Extracted material section start
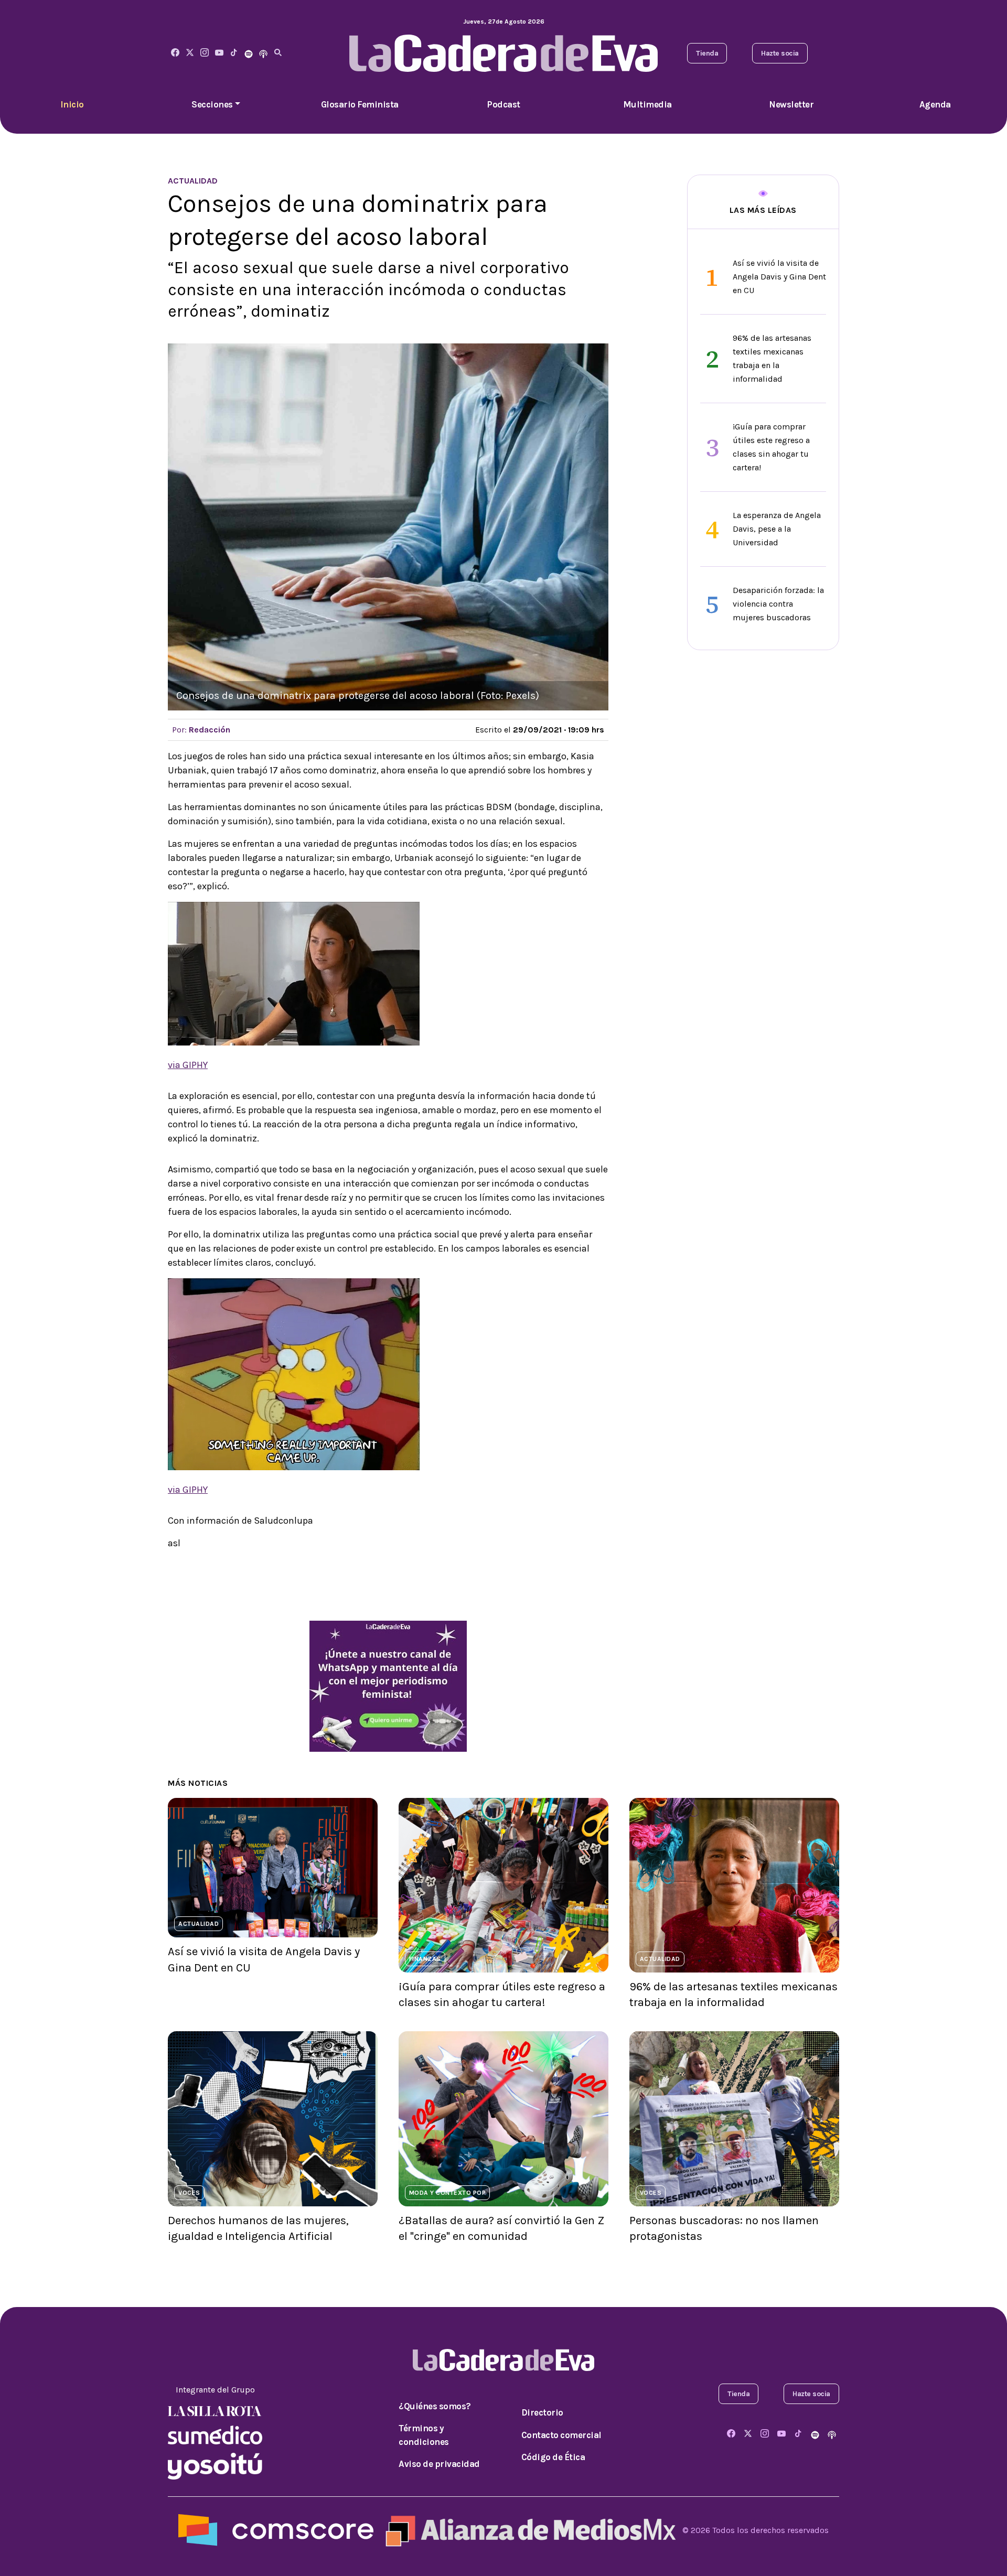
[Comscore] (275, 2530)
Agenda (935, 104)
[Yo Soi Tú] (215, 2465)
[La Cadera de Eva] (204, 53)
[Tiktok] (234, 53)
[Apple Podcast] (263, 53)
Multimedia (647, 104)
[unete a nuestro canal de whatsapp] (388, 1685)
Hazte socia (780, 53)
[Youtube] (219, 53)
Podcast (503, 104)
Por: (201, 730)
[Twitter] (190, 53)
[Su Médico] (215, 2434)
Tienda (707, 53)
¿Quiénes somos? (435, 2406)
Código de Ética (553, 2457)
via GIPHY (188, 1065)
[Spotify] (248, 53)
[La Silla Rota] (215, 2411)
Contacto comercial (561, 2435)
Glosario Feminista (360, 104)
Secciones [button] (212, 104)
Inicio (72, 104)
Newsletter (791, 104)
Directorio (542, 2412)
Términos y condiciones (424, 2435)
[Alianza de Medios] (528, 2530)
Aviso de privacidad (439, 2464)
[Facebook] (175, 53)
Extracted material section end
Extracted material section start
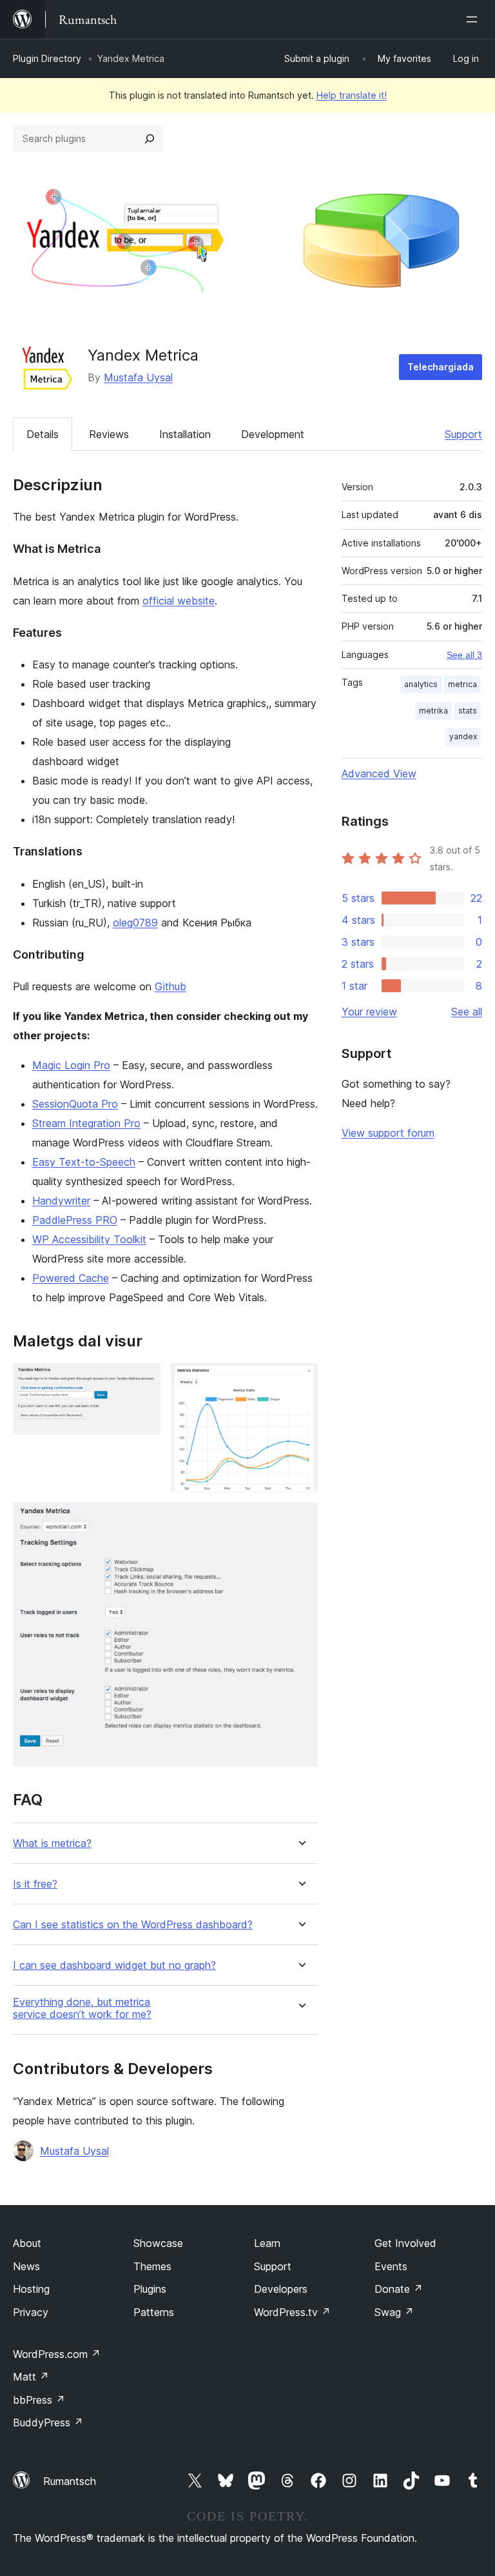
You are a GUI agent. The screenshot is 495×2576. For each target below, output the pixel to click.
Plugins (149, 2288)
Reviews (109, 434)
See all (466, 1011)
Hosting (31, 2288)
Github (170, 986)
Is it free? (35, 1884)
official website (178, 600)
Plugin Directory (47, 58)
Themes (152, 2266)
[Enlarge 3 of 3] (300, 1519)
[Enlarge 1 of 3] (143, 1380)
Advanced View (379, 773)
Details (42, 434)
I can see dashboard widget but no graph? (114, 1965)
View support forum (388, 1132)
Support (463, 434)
Extracted material section end
Extracted material section start
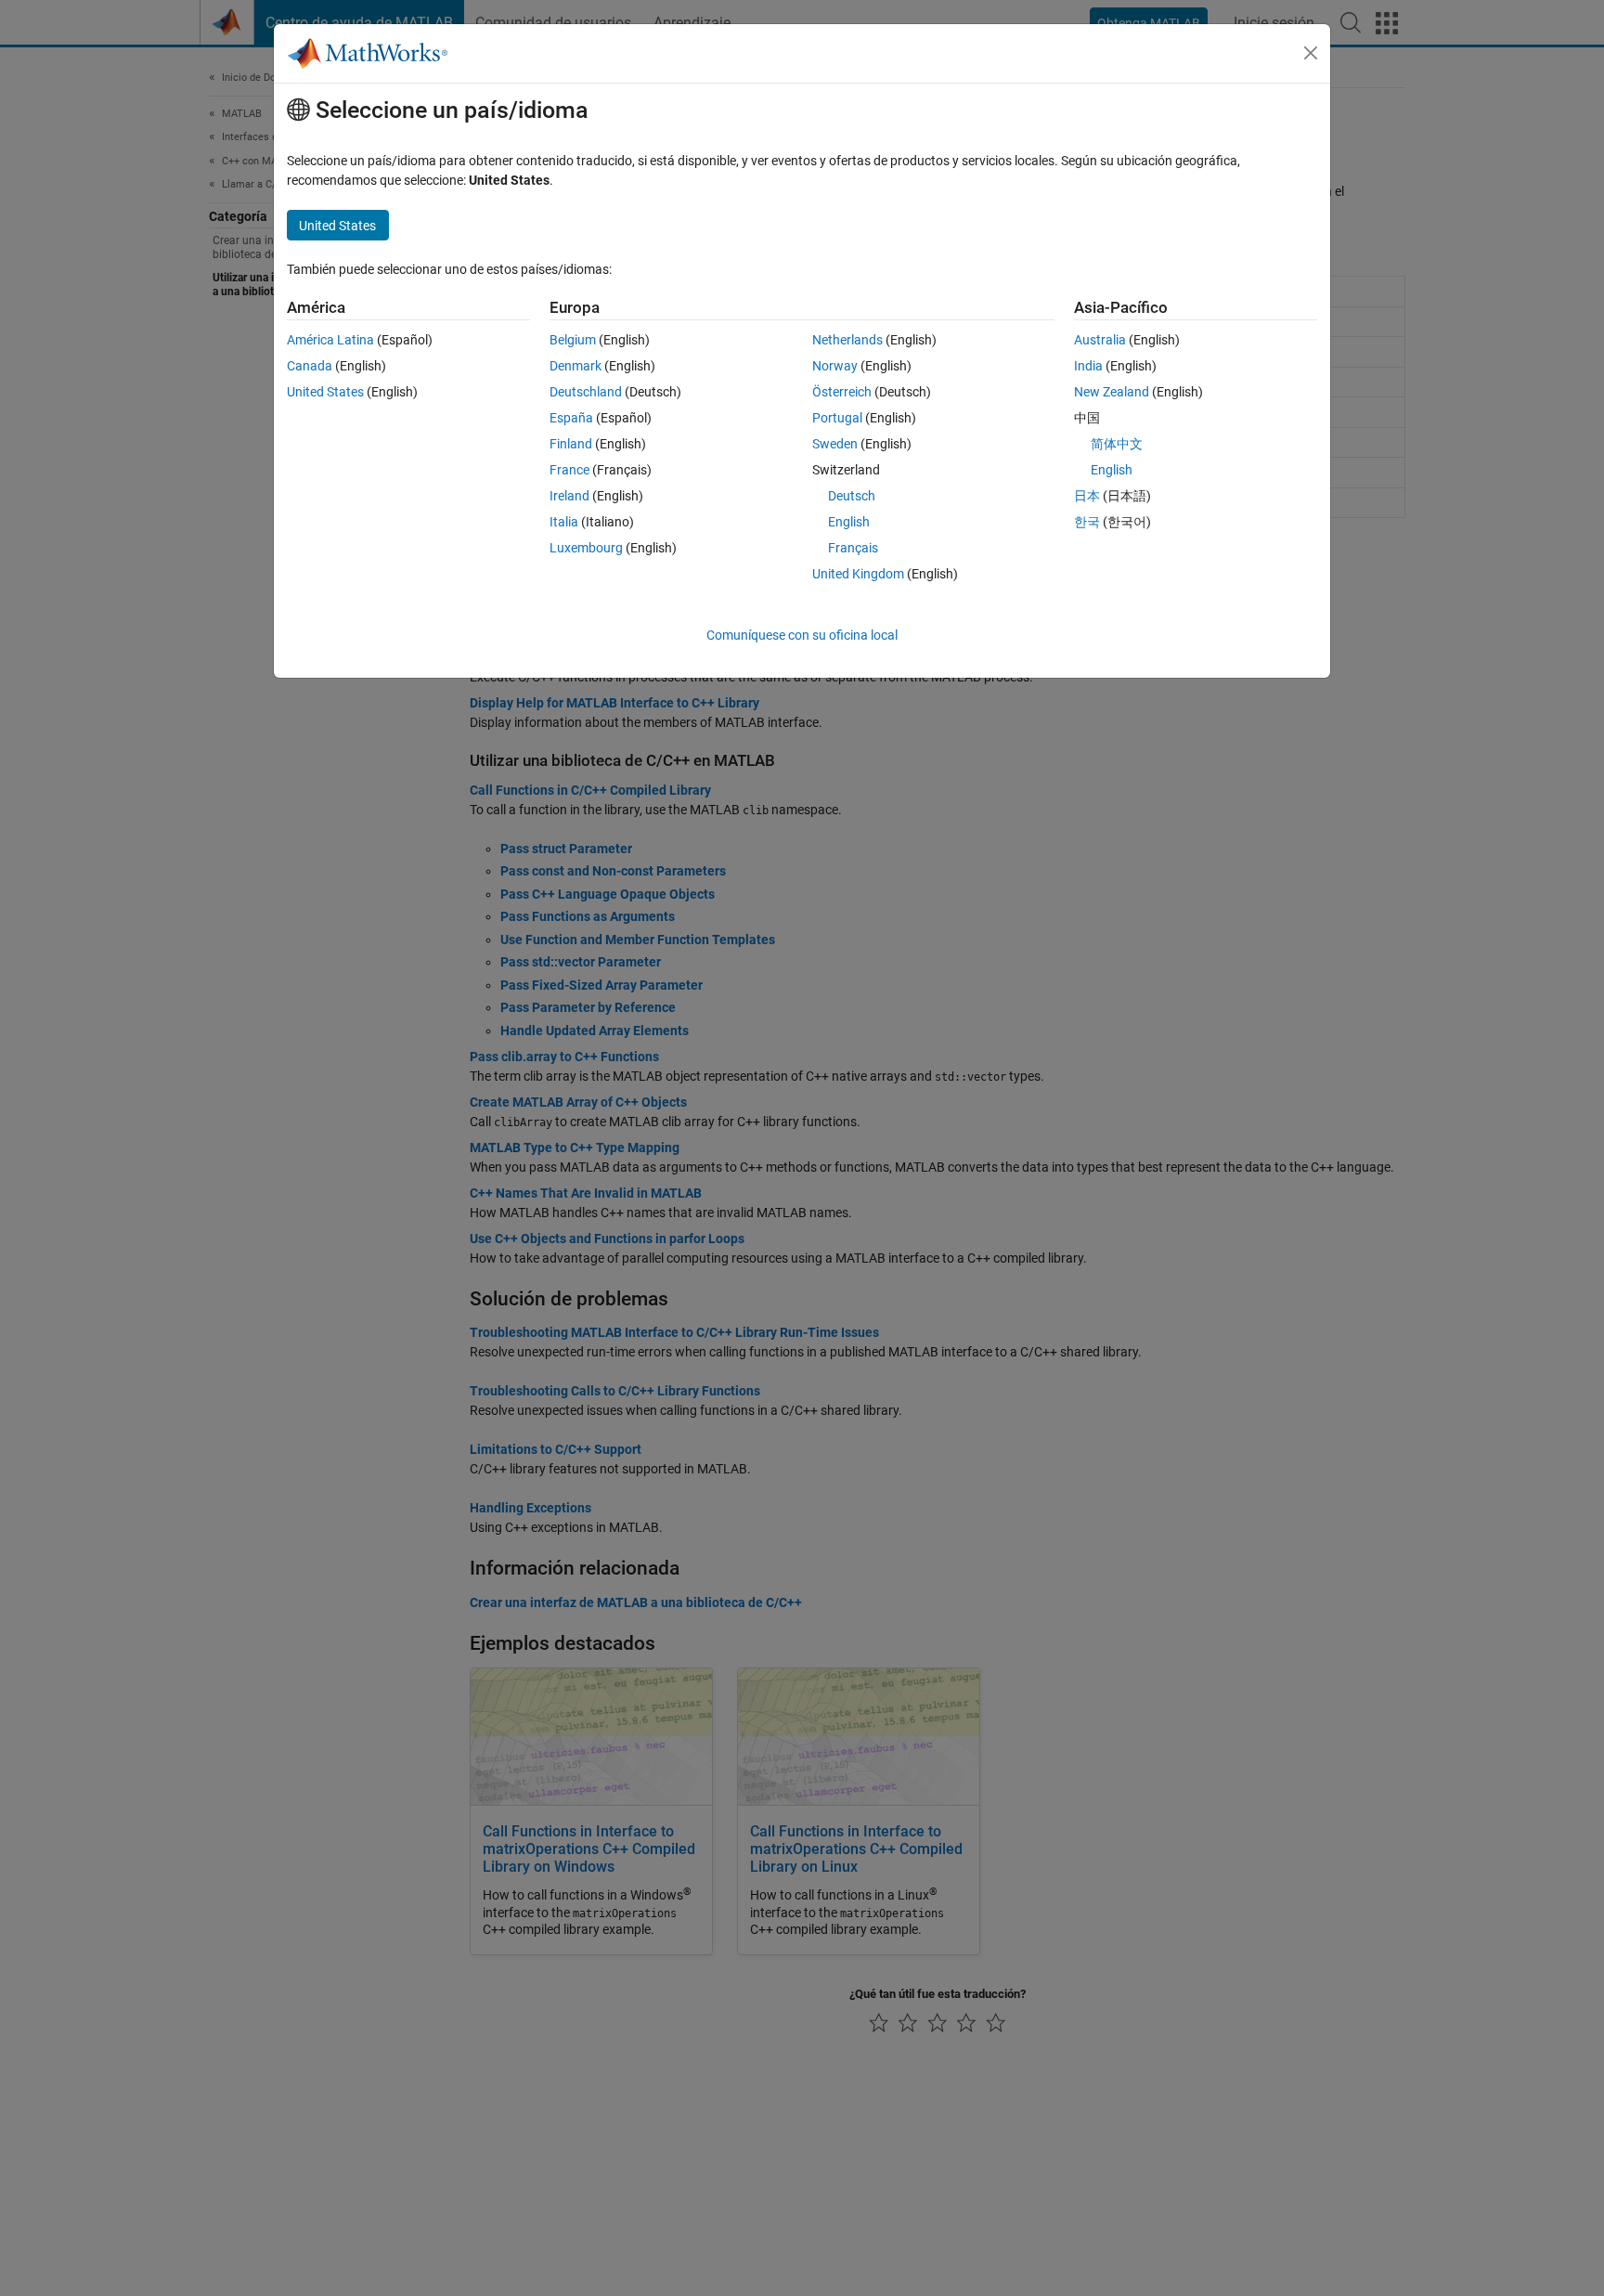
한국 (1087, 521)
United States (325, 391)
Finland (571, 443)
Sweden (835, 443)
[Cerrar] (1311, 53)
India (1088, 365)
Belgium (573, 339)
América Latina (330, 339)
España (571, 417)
Extracted material section end
What the task requires: Print exactly the lines above from the one with "[Su Médico] (215, 2434)" to the one with "[Facebook] (175, 53)", including both.

Response to the exercise:
[Su Médico] (215, 2434)
Tienda (707, 53)
¿Quiénes somos? (435, 2406)
Código de Ética (553, 2457)
via GIPHY (188, 1065)
[Spotify] (248, 53)
[La Silla Rota] (215, 2411)
Contacto comercial (561, 2435)
Glosario Feminista (360, 104)
Secciones [button] (212, 104)
Inicio (72, 104)
Newsletter (791, 104)
Directorio (542, 2412)
Términos y condiciones (424, 2435)
[Alianza de Medios] (528, 2530)
Aviso de privacidad (439, 2464)
[Facebook] (175, 53)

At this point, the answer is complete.